PRZYGODA Z PANDEMIĄ   I  ROZDZIAŁ 2 
AKTUALIZACJA 15.04.2020 r.
 
P0WRÓT DO MENU          ROZDZIAŁ DRUGI
 
Lista z zakupami była już u pani Ani. Teraz przyjdzie mi poczekać zapewne trochę.
Dostałam wiadomość, że jeszcze adres muszę podać.
No faktycznie.
Podałam adres, a pani Ania powiedziała, że za niecałe dwie godziny będzie z zakupami.
Zdziwiłam się, a jednocześnie ucieszyłam.
Faktycznie, bardzo szybko przyjechała.
Razem ze swoim mężem wtargali na piętro do mojego mieszkania cztery siaty zakupów, i dwie zgrzewki wody.
Pani Ania dała mi paragon, ja pieniążki i pojechali.
Nie będziemy wchodzić do mieszkania, żeby pani nie narażać na zakażenie, powiedziała pani Ania na odchodnym.
No tak, jakże jestem wdzięczna za te zakupy, tylko co dalej? Jak mam je rozładować skoro nie wiem jakie są przy tym procedury, żeby coś przypadkiem nie załapać.
To jakiś obłęd, ale zadzwoniłam do pani Ani.
Spokojnie, umyje pani dokładnie ręce i zdezynfekuje.
Czym mam zdezynfekować?
Nie powiedziałam pani, że dobry jest do tego rozcieńczony spirytus. Musi sobie pani kupić. Da pani radę wyjść do Żabki?
Dam, oczywiście, tylko mnie tak nastraszyliście, że w ciągu jednego dnia stałam się kłębkiem nerwów.
To może ja kupię?
Nie, wyjdę, to przecież jakieś trzydzieści metrów ode mnie, dam radę, a przy okazji wyniosę śmieci.
Dobrze, odparła pani Ania, ale jakby co, proszę do mnie dzwonić.
Miałam problem z kupowaniem alkoholu.
U mnie w domu od ponad trzydziestu lat nie było grama alkoholu, ale to inna sprawa, w tej chwili muszę iść i kupić to świństwo.
Tylko jak to zrobić, muszę przełamać samą siebie.
W sklepie nie było ludzi, tylko dwie osoby czekały na zapiekankę.
Podeszłam do lady i zapytałam panią, czy jest spirytus.
Jest setka i dwusetka, jaką podać, zapytała pani?

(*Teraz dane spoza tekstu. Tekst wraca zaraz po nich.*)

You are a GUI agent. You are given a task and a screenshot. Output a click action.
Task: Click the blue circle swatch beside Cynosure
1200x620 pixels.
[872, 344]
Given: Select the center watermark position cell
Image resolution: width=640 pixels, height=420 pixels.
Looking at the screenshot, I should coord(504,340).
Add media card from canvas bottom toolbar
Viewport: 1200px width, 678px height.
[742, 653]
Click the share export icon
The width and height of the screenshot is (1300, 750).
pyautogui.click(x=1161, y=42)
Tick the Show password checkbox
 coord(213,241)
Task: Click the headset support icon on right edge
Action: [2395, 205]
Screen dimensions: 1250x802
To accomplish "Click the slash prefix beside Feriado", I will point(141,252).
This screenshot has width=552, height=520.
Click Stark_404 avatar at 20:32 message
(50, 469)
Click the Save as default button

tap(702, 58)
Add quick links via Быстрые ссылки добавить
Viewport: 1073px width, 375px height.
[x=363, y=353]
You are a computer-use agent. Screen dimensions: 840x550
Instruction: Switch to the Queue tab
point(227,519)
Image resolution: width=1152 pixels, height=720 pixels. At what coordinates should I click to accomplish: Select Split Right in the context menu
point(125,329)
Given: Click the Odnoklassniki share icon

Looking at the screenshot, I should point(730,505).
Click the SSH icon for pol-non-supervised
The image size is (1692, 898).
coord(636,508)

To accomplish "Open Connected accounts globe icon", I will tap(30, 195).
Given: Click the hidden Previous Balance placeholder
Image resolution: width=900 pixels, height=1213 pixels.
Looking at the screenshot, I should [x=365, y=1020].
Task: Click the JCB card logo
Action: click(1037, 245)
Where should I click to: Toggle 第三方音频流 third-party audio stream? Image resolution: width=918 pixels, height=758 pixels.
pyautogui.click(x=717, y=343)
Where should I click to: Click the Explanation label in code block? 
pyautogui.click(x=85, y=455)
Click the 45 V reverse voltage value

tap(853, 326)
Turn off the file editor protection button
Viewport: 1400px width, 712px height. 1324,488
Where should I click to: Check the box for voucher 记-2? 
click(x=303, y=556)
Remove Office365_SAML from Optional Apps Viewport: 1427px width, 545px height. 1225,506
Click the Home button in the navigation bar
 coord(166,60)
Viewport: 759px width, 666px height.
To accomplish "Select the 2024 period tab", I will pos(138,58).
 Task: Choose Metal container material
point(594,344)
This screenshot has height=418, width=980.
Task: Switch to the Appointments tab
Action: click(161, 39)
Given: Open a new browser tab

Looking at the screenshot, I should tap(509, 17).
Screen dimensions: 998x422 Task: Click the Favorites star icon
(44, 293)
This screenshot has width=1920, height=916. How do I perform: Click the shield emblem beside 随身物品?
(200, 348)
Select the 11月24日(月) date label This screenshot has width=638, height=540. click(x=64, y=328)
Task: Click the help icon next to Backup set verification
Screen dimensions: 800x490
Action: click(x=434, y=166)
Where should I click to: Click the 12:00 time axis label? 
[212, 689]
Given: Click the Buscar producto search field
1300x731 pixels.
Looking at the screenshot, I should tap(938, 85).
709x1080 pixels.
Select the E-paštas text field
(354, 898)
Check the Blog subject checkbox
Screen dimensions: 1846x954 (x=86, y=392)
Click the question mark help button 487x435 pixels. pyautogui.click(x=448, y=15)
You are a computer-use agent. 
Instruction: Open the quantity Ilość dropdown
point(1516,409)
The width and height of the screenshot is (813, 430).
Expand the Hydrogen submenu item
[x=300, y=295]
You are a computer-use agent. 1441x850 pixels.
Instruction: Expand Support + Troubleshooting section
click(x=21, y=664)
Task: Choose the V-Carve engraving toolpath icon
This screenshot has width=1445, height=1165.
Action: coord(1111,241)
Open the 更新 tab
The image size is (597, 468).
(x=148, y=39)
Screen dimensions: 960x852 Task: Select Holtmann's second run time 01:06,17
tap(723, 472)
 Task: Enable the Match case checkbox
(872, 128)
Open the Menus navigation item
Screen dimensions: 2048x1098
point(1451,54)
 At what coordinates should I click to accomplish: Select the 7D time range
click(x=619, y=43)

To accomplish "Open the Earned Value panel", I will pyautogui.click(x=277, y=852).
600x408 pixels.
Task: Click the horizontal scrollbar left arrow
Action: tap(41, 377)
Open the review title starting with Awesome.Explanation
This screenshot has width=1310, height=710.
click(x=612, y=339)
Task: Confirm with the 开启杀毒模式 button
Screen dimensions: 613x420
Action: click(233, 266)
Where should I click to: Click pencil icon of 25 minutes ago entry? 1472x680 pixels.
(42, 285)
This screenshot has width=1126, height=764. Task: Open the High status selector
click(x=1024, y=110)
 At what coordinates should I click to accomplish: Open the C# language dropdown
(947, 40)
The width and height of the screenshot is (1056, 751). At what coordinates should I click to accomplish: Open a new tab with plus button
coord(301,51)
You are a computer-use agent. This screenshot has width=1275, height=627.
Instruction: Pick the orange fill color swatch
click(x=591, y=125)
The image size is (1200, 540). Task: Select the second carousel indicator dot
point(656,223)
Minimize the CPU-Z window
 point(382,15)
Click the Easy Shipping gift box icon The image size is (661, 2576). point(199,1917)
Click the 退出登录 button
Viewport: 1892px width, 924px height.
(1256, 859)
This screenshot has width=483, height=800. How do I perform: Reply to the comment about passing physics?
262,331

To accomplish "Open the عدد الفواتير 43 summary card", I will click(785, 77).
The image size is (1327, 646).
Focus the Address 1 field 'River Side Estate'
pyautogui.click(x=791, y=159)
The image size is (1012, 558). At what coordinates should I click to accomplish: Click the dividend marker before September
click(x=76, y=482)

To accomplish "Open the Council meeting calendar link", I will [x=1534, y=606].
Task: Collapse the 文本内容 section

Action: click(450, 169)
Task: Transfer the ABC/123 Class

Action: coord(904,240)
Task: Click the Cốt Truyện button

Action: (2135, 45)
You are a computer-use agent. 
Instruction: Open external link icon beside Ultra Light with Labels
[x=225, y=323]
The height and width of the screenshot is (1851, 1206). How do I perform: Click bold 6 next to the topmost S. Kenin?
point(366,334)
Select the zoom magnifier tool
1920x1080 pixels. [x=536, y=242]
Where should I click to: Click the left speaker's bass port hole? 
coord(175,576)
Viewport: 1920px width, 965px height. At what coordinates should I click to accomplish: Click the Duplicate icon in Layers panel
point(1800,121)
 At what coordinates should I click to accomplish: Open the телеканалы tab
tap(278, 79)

Dwusetka, na ile mi to starczy?
To zależy do czego to ma być, pani w uśmiechu pokazała piękne zęby.
Jak do czego, odburknęłam, do odkażania rąk.
Uśmiech pani zniknął z twarzy. Powinno na długo wystarczyć, tylko musi pani rozrobić.
Podziękowałam pani, i zniesmaczona wyszłam ze sklepu.
W domu zastanawiałam się jak to rozcieńczyć żeby wyszedł w odpowiednim stężeniu. Filmiki pokazywały, żeby dolać kieliszek innej wódki, ale ja chcę dolać wody a nie wódki.
Zadzwoniłam do kolegi.
Nie mam pojęcia, ale poczekaj obliczę.
Czekałam parę minut, aż mi oddzwonił, że mam dolać piętnaście mililitrów.
Mów mi po ludzku, i nie denerwuj mnie.
Usłyszałam gromki śmiech.
Czego rechoczesz, krzyknęłam, nie mogę sobie z tym poradzić, chociaż wiem, że jest to proste, dlatego do cholery powiedz mi jak mam to rozrobić, bo siatki czekają z rozładowaniem.
W końcu mi powiedział tak, by pojął to mój wystraszony umysł.
Wlałam do spryskiwacza nieszczęsny spirytus i rozładowałam siaty.
Reklamówki wyrzuciłam, warzywa pomyłam, tak samo owoce, a reszta wylądowała w szafkach i lodówce.
Teraz przyszedł czas na ręce.
Dokładnie umyłam dłonie, a potem spryskałam spirytusem.
Zaśmierdziało mi w domu.
Odór ten przypomniał mi o czymś, o czym próbowałam zapomnieć przez całe moje obecne życie.